L’ambiance se devait donc d’être au requiem, et la première et très longue heure d’exposition ne se prive pas d’en exploiter les recettes. On pleure, on fait le bilan, on encaisse, on donne l’illusion du caractère définitif des choses, avec cette jolie petite confrontation atypique à Thanos transformé en permaculteur, et fidèle à ses engagements génocido-durables.
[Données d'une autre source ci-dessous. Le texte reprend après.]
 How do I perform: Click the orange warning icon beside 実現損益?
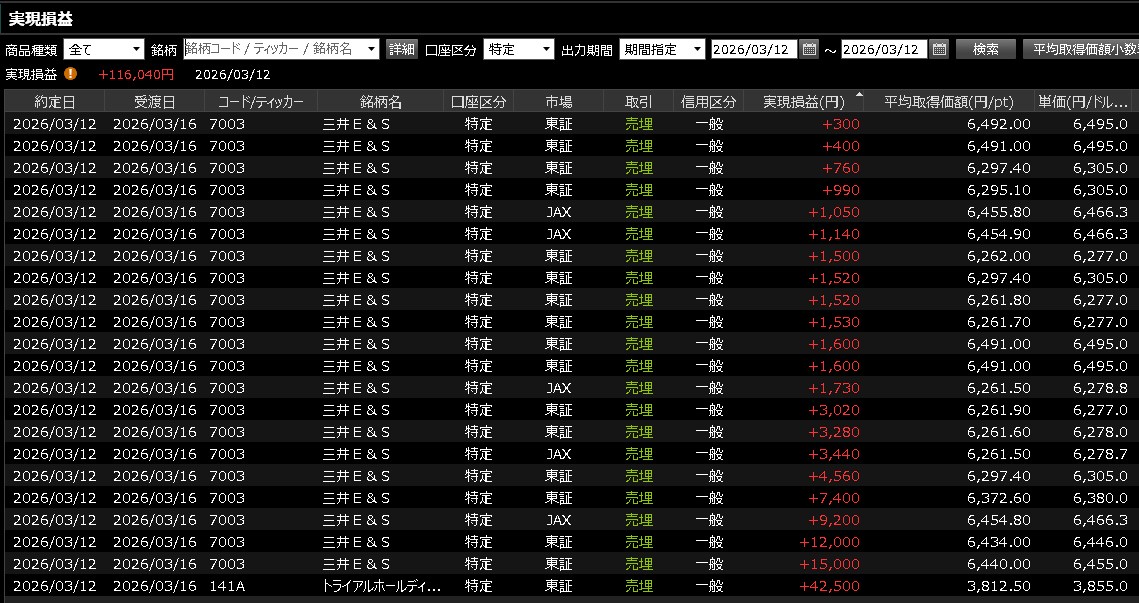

Las. Le temps passe, les héros se décatissent, et l’action reprend du poil de la bête à la faveur d’un ressort qui ne pouvait en être autrement, le « casse temporel », inventé en 8 secondes à côté de maman qui lit un manuel sur le compost, donc, et qu’on a l’outrecuidance de nous présenter comme lucide (en gros, Back to the future, c’est du flan, eux vous nous faire ça aux petits oignons. D’accord, merci, on attendait une telle clarté. Qui ne viendra pas.)


Certes, les voyages respectifs permettent quelques incursions sur différentes temporalités qui ventilent avec plus ou moins de fluidité les myriades de personnages, d’époques et de familles. C’est là que se révèlent le véritable motif d’Endgame, qui porte bien son nom : la nostalgie par la compilation. On cherche à émouvoir plus qu’à divertir, et il s’agit de rendre poignantes les disparitions annoncées. Reste aussi à savoir de qui il s’agira, même si le résultat ne surprendra guère. Et pour la compilation, on brassera bien large dans les références à la pop culture, à la manière de Ready Player One, du Big Lebowski à Fortnite, quitte à faire grincer bien des dents.


Mais sur le fond, que nous reste-t-il ? Une série de jokers grossiers, qui souillent à peu près tout ce qui donnait de l’ampleur à Infinity War. Un méchant qui revient pour faire un bis à la manque de sa première quête, en double (aujourd’hui, j’annihile la planète entière, rien à battre de mes convictions antérieures), un décès qui reprend celui du précédent devant la pierre de l’âme, mais arrive à moins nous attrister que lorsqu’il s’agissait du méchant (un comble), et une série de vannes plus ou moins vaseuses, mais surtout assez fatiguées.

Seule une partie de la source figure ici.